"Afghanistan, ladies and gentlemen, is as much in need of your help today as Europe was 60 years ago," Karzai said. "Then, a long-term commitment from your friends around the world gave you the support you needed to rebuild your countries, your lives. Today, we're asking for that same opportunity -- and thank you for what you've done already."
Karzai praised EU assistance so far, but clearly appeared worried it may slacken in the future as the country's needs grow less urgent.
Prior to a second donors conference for Afghanistan in Berlin in 2004, Karzai put his country's total need over the following seven years at $27.5 billion dollars. Afghanistan then received pledges of $8.2 billion over three years.
The Marshall Plan netted Western European countries the equivalent of 3 percent of their GDP between 1948-50 and played a crucial role in their recovery.
Karzai did not say today how much he thinks Afghanistan will need.
Karzai gave a glowing account of the progress achieved in Afghanistan since the ousting of the Taliban regime in 2001 by U.S.-led forces.

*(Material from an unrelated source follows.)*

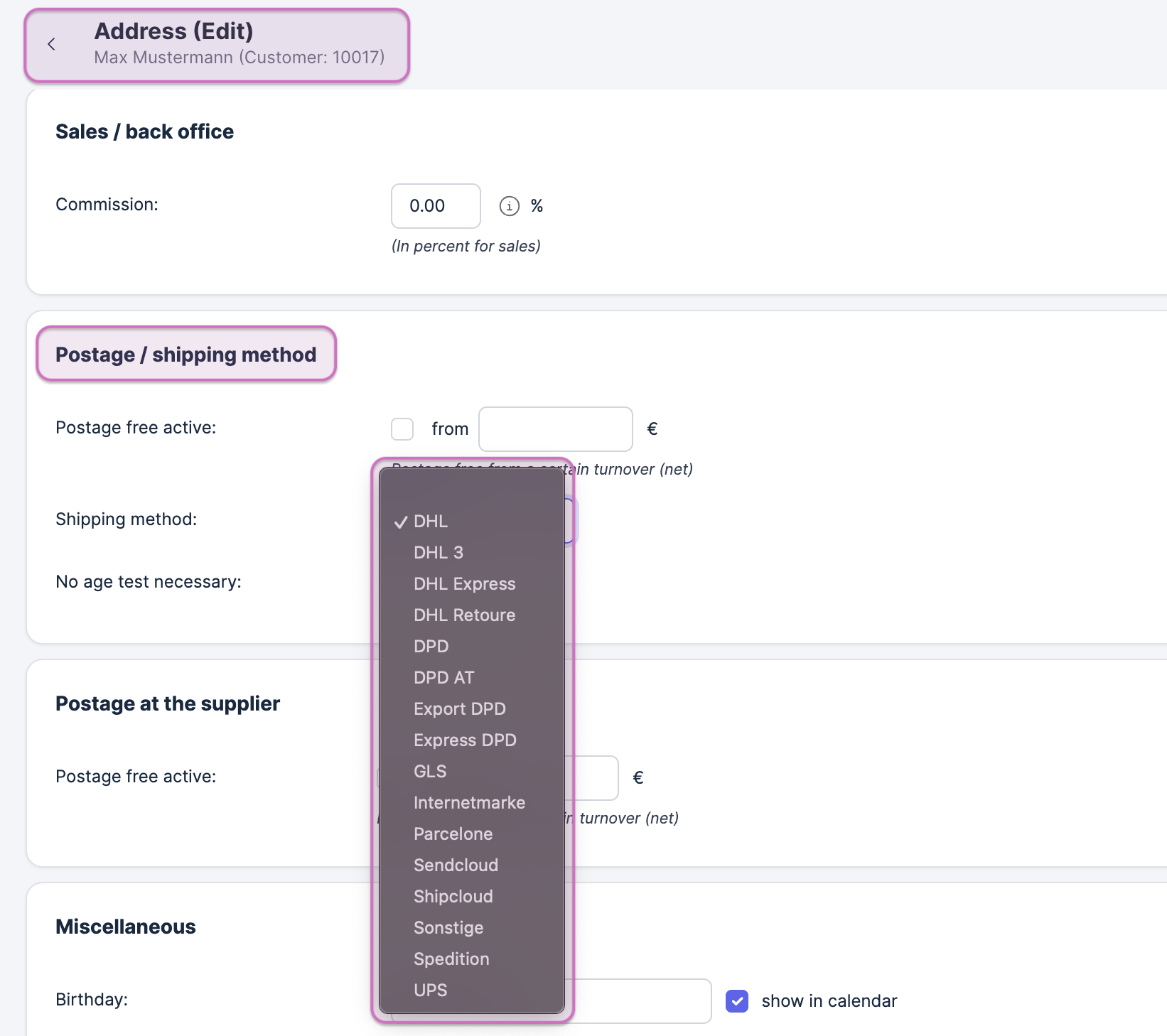
Task: Uncheck the show in calendar checkbox
Action: 737,1000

He said the presidential elections last fall marked a dramatic triumph in the war against terrorism that had ensued, inaugurating a "new era" of human rights and the rule of law.
"The first presidential elections in our history [were] held last October, in which more than 8 million people participated," said Karzai. "The success of the election spelled, in a graphic manner, the defeat of terrorism in Afghanistan. In particular, the massive participation by the women of Afghanistan -- 42 percent of the national turnout -- demonstrated emphatically that a new era of social and political rights for women had arrived."

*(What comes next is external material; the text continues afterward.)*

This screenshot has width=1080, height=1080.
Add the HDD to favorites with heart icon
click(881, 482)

Karzai also praised Afghanistan's new "enlightened and progressive" constitution, which he said safeguards human rights as well as the equality between men and women.

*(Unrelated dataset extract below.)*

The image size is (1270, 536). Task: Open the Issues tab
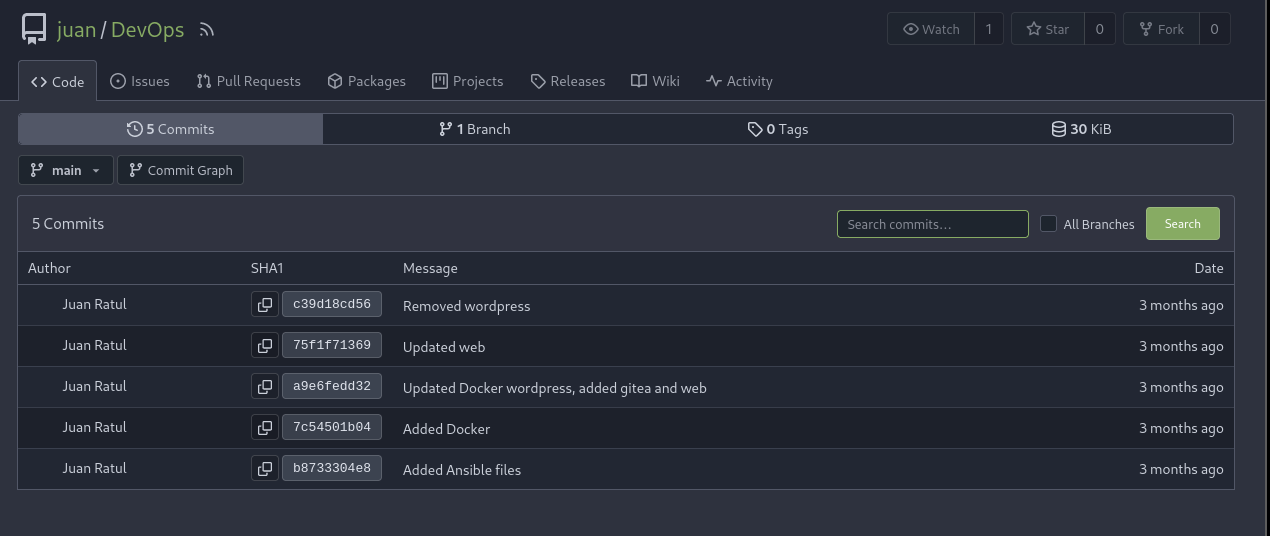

He also pledged that at least 37 percent of the new parliament to be elected later this year will be made up of women.
Karzai highlighted the role of the NATO-led International Security Assistance Force (ISAF) in stabilizing the country, saying it had provided a "secure environment" for people to exercise their political rights. This refers to a heightened ISAF presence during the elections, although the ISAF-manned Provincial Reconstruction Teams currently only operate in the north and west of the country.
Karzai said that Afghanistan has, with international assistance, trained a new police force of 50,000 men, and an unspecified number of counternarcotics agents. He said the Afghan National Army now numbers 20,000 troops, while half of the country's estimated 100,000 militia members have been disarmed and more than 95 percent of all heavy weaponry confiscated.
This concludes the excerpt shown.